> _Task requirements_
A complete copy of the entries, exactly as written, is the expected result.

Input records section start

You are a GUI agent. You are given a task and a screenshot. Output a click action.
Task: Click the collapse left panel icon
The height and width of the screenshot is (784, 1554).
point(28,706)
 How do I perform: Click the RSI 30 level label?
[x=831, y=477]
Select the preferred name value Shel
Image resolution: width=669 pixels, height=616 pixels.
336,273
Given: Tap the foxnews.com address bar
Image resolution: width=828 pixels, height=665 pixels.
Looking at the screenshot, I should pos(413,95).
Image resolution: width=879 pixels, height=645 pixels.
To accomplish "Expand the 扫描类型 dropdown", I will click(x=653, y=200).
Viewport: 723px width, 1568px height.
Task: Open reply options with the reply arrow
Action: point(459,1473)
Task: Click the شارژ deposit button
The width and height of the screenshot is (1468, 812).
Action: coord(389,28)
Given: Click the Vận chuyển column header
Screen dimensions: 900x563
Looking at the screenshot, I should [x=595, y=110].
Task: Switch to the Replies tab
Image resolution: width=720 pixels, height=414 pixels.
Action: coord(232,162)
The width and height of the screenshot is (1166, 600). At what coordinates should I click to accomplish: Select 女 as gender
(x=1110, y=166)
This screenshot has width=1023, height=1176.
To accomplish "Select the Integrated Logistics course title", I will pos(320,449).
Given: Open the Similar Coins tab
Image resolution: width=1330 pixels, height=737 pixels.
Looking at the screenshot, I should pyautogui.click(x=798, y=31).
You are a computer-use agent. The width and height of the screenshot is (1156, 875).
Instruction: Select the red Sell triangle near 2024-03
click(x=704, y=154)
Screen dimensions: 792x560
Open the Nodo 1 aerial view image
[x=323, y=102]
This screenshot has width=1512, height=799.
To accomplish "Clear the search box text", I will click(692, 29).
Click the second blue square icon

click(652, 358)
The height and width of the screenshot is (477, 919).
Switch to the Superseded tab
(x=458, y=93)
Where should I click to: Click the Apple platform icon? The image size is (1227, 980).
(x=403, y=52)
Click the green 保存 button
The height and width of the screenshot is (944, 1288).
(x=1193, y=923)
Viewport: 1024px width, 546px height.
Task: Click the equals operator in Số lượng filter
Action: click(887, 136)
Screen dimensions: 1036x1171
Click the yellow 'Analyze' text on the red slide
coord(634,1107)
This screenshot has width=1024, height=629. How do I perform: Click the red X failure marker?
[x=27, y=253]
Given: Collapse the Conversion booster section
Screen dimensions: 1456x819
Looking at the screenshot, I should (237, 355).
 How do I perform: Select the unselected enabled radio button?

Input records section end

> _Completed exercise_
You are a GUI agent. You are given a task and a screenshot. Output a click action.
Task: Click the collapse left panel icon
The height and width of the screenshot is (784, 1554).
point(28,706)
 How do I perform: Click the RSI 30 level label?
[x=831, y=477]
Select the preferred name value Shel
Image resolution: width=669 pixels, height=616 pixels.
336,273
Given: Tap the foxnews.com address bar
Image resolution: width=828 pixels, height=665 pixels.
Looking at the screenshot, I should pos(413,95).
Image resolution: width=879 pixels, height=645 pixels.
To accomplish "Expand the 扫描类型 dropdown", I will click(x=653, y=200).
Viewport: 723px width, 1568px height.
Task: Open reply options with the reply arrow
Action: point(459,1473)
Task: Click the شارژ deposit button
The width and height of the screenshot is (1468, 812).
Action: coord(389,28)
Given: Click the Vận chuyển column header
Screen dimensions: 900x563
Looking at the screenshot, I should [x=595, y=110].
Task: Switch to the Replies tab
Image resolution: width=720 pixels, height=414 pixels.
Action: coord(232,162)
The width and height of the screenshot is (1166, 600). At what coordinates should I click to accomplish: Select 女 as gender
(x=1110, y=166)
This screenshot has width=1023, height=1176.
To accomplish "Select the Integrated Logistics course title", I will pos(320,449).
Given: Open the Similar Coins tab
Image resolution: width=1330 pixels, height=737 pixels.
Looking at the screenshot, I should pyautogui.click(x=798, y=31).
You are a computer-use agent. The width and height of the screenshot is (1156, 875).
Instruction: Select the red Sell triangle near 2024-03
click(x=704, y=154)
Screen dimensions: 792x560
Open the Nodo 1 aerial view image
[x=323, y=102]
This screenshot has width=1512, height=799.
To accomplish "Clear the search box text", I will click(692, 29).
Click the second blue square icon

click(652, 358)
The height and width of the screenshot is (477, 919).
Switch to the Superseded tab
(x=458, y=93)
Where should I click to: Click the Apple platform icon? The image size is (1227, 980).
(x=403, y=52)
Click the green 保存 button
The height and width of the screenshot is (944, 1288).
(x=1193, y=923)
Viewport: 1024px width, 546px height.
Task: Click the equals operator in Số lượng filter
Action: click(887, 136)
Screen dimensions: 1036x1171
Click the yellow 'Analyze' text on the red slide
coord(634,1107)
This screenshot has width=1024, height=629. How do I perform: Click the red X failure marker?
[x=27, y=253]
Given: Collapse the Conversion booster section
Screen dimensions: 1456x819
Looking at the screenshot, I should (237, 355).
 How do I perform: Select the unselected enabled radio button?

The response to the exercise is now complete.